Healthy equation: Healthy food = Healthy life

By Ileana Chapa

LOGOS STAFF WRITER
What do diseases like diabetes, hypertension, heart disease, and cancer all have in common? They are results of a poor diet and a misinformed nation.

As a nutrition major at UIW, I feel it is time for us to recognize the bad health epidemic our nation is experiencing and begin to make smart decisions regarding buying nutritional food and maintaining a healthy diet.

Thousands of Americans suffer from chronic diseases. “Health care spending in the (United States) is far greater than in other industrialized countries,” according to “Health Data 2011,” a publication of the Organisation for Economic Co-operation and Development based in Paris. A good way to put an end to this devastating piece of data is to pay more attention to what we put in our mouth.

Although dieting is a hard regimen in itself, it proves to be only half the battle. One may become overwhelmed with the variety of foods at our expense in the grocery store, but the key to a healthy diet is choosing smart.

Dr.
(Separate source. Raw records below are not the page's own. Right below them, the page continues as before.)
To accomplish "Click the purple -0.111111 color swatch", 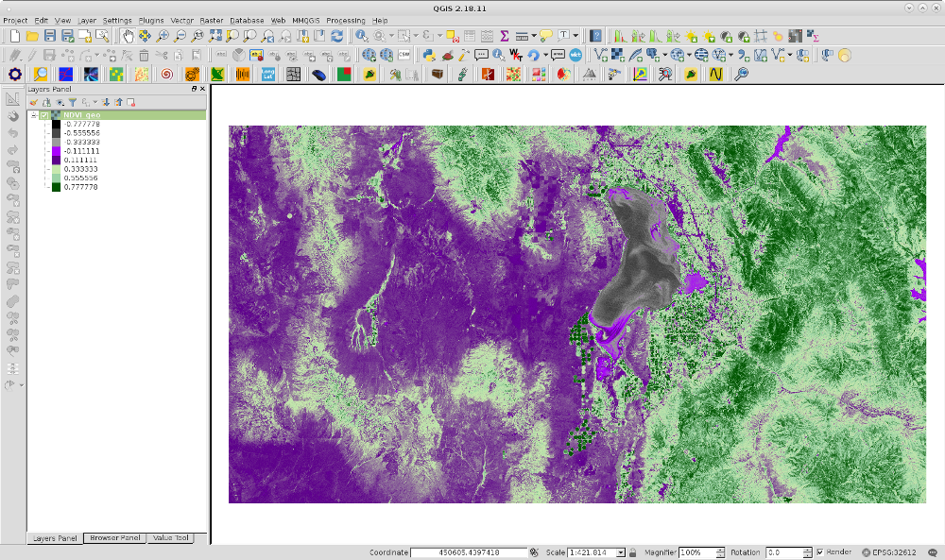I will coord(55,151).
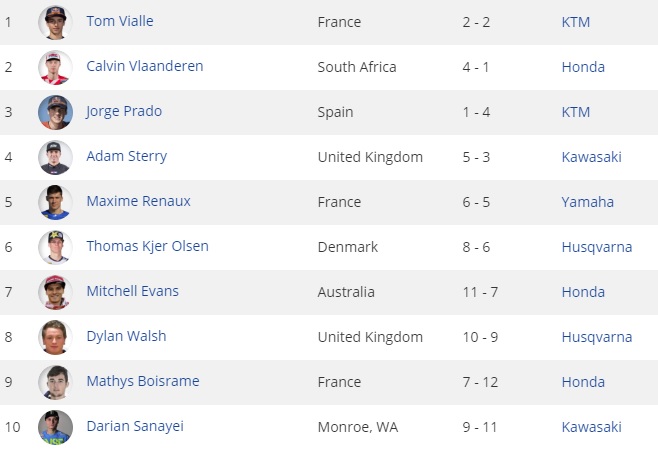Click Maxime Renaux's rider avatar photo
This screenshot has width=658, height=450.
pyautogui.click(x=55, y=202)
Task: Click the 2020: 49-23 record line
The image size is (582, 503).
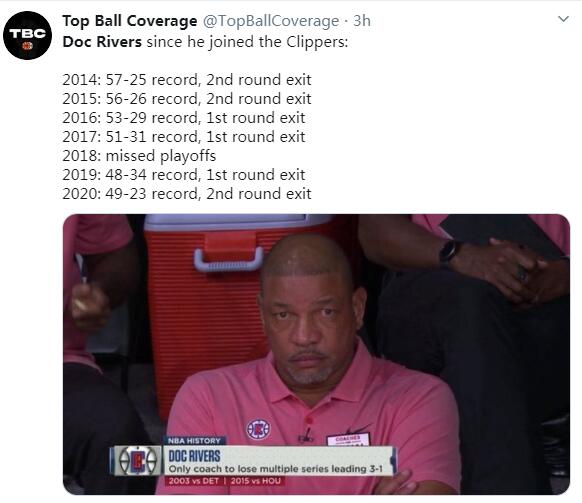Action: pos(187,194)
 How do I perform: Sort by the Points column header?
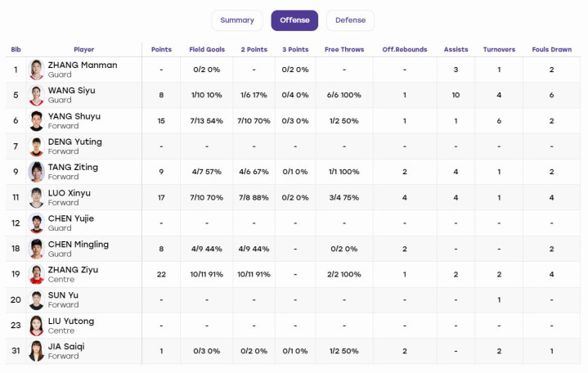point(161,49)
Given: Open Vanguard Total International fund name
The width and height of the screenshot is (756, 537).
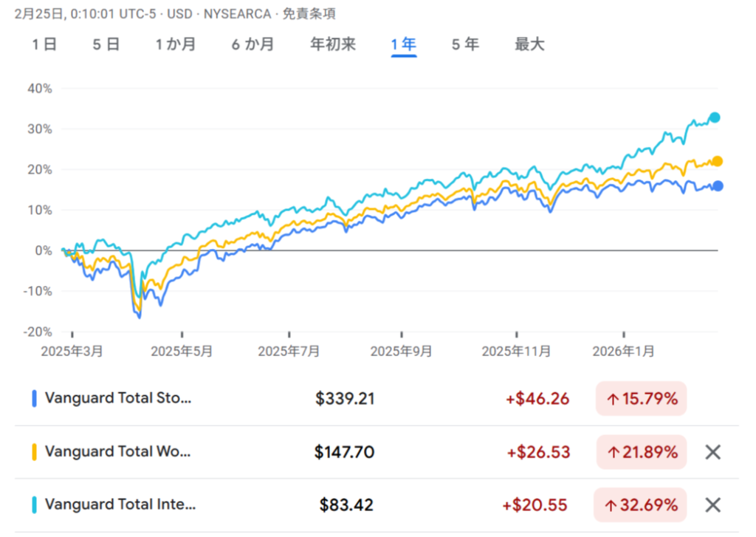Looking at the screenshot, I should pyautogui.click(x=120, y=505).
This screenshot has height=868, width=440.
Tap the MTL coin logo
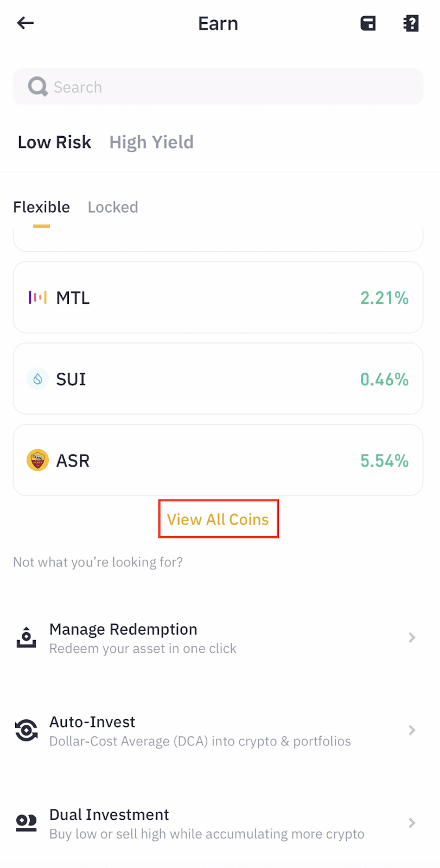[37, 297]

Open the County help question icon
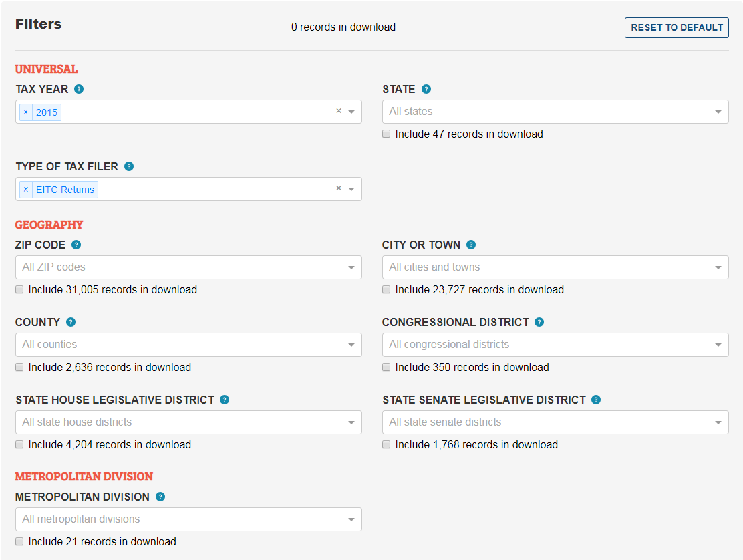(71, 322)
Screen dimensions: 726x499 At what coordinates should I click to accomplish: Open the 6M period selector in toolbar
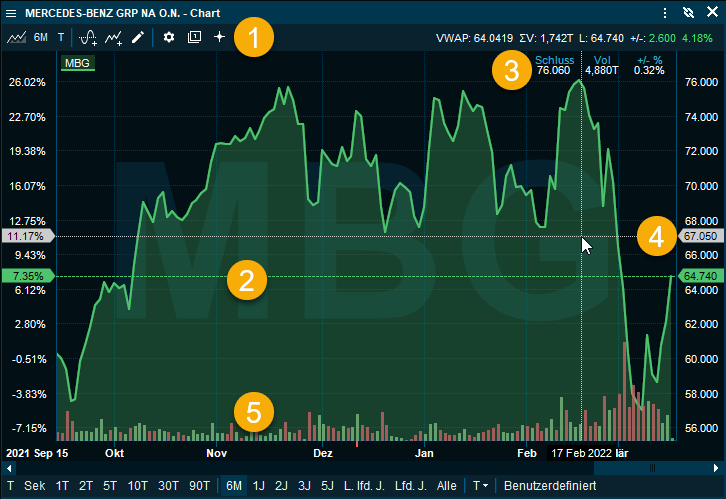pos(40,37)
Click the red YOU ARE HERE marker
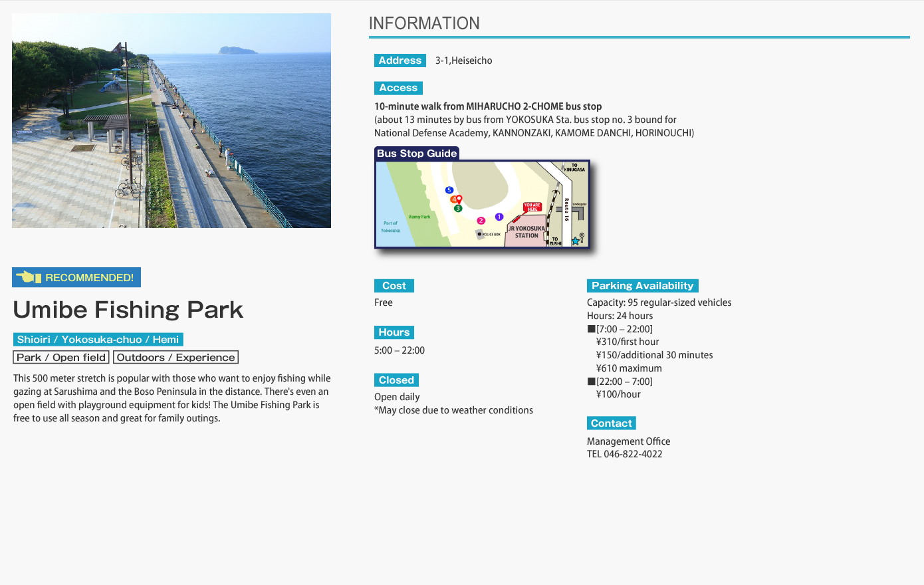The width and height of the screenshot is (924, 585). (532, 207)
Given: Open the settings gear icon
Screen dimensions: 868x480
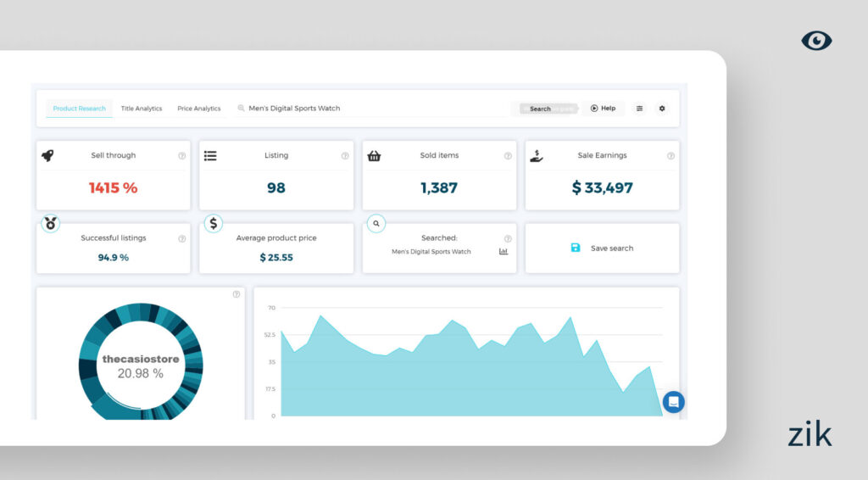Looking at the screenshot, I should 662,109.
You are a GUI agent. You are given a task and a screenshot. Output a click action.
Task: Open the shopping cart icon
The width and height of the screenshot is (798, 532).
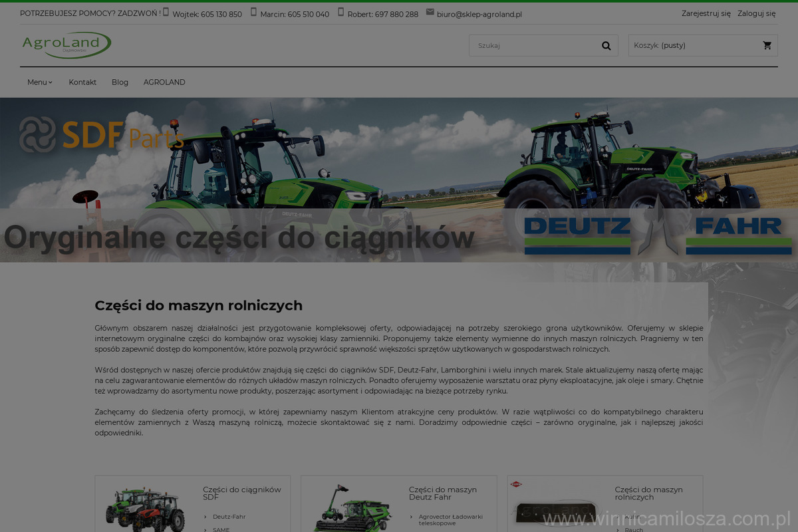(x=767, y=46)
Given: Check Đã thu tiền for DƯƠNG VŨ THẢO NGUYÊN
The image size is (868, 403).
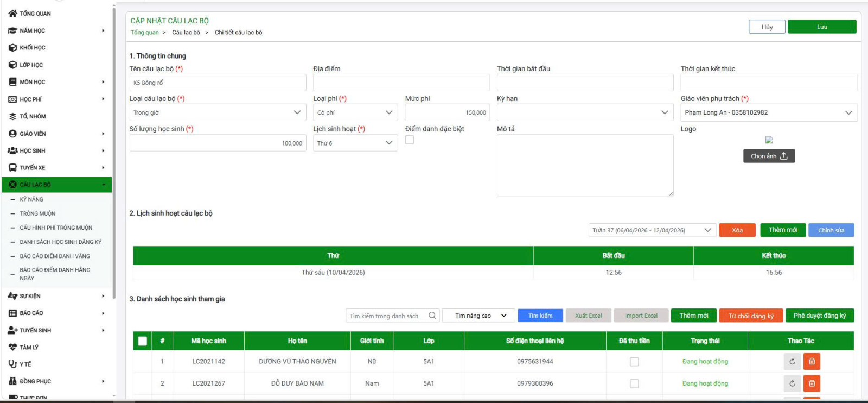Looking at the screenshot, I should [x=634, y=362].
Mauricio Padilla, who studied biochemistry at Instituto Tecnológico de Estudios Superiores de Monterrey or ITESM (The Monterrey Institute of Technology and Higher Education), in Monterrey, Mexico, has practiced yoga and vegetarianism since the age of 18. With this healthy lifestyle, his main interests revolve around improving the health of our planet and the people who live on it.

“The biggest mistake consumers make is purchasing foods that are overly processed, lack nutrients, and xenobiotics (hormones, dioxins, pesticides, etc) that are very dangerous. It is important to stay informed and only intake wholesome foods that are created in an ethical manner.”

The following are some easy and helpful tips to follow on your quest to a healthier lifestyle. Gradually work them into your diet and reap the benefits.

  1. Eat 2 1/2 cups of fruits and vegetables a day: fruits and vegetables contribute many nutrients our body needs.
  2. Switch to whole grains instead of refined grains. Choose whole wheat bread and wheat rice instead of white bread and white rice. Whole grains are low in fat, high in fiber, and help to prevent chronic diseases.
  3. Choose low fat. If you drink milk often, choose low fat or soy in order to decrease your fat intake.
  4. Vary protein sources. Good sources of protein are lean meats, beans and nuts.
  5. Eat the right salad dressing: Try to get vinaigrette or a dressing low in fat. Creamy salad dressings contain fat and cause the salad to lose nutritional value.
  6. Learn how to read food labels. You can regulate your fat, cholesterol and sodium intake if you learn to read food labels correctly. Remember, the food labels are the nutritional information per serving and many times there are more than one serving in the food product. It is also good to read the ingredients and be informed on what you are eating.
  7. Snack healthier. Many snacks such as chips and candy are high in fat, sodium and sugar. You can snack on fruits such as grapes, mandarins or even nuts, almonds etc.
  8. Avoid processed foods. Foods such as pizza or nuggets are highly processed and contain a high amount of sodium. These foods lack nutritional value and freshness.
  9. Limit your portion sizes. I know “everything is bigger in Texas,” but please don’t apply that to the portion of food you are eating. Eat until you feel satisfied — not until you are extremely full. This will limit your calorie intake and will help you maintain a healthy weight.